To run: open "Analyze_barcodes.ipynb", download the appropriate packages (Bio, pandas, os, numpy, collections). Then input the directory containing your files where it says "Directory_here" and run. The directory should contain the following files and folders:
- A "Fastq_folders" folder with fastq files (eg fname.fastq.gz)
- "Barcode_info.csv" with a "Barcode_ID" column (with the names of each barcode) and a "Barcode_seq" column (with the actual sequence of each barcode)
- "Fastq_file_IDs.csv" with a "Filename" column (e.g. fname.fastq, leave off the ".gz") and a "Sample_label" column (whatever name you have for that sample)

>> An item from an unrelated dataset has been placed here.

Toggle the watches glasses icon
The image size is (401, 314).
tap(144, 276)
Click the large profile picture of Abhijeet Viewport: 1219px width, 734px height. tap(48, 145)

- "Fastq_file_IDs_UMI.csv" that's exactly the same as Fastq_file_IDs.csv
- "Flanks.csv" with cell A1 = "Left_flank", cell B1 = "Right_flank", and A2 and B2 the left and right sequence flanks for the barcode respectively. e.g. if the barcode (call it NNNN) is located in the sequence context "ACGTTTCNNNNCGCACCG", then left flank is ACGTTTC and right flank is CGCACCG. Make the flank long enough to uniquely specify a region of the amplicon.
- "Read_tags.csv" that has column "Read_tag" and column "Tag_descriptor". Read_tag is a tag that I insert into the primers between the sequencing adapter (for Azenta Amplicon EZ sequencing) and the annealing portion of the primer that allows for multiplexing, i.e. the ACGT read tag primer would look like "Adapter-ACGT-Primer". Tag_descriptor is whatever name you want to give.
- "UMI_flanks.csv": the flanks of the UMI sequence, structured the same as Flanks.csv but for where the UMI is inserted.
Works with Python 3 in <10 minutes on normal computer.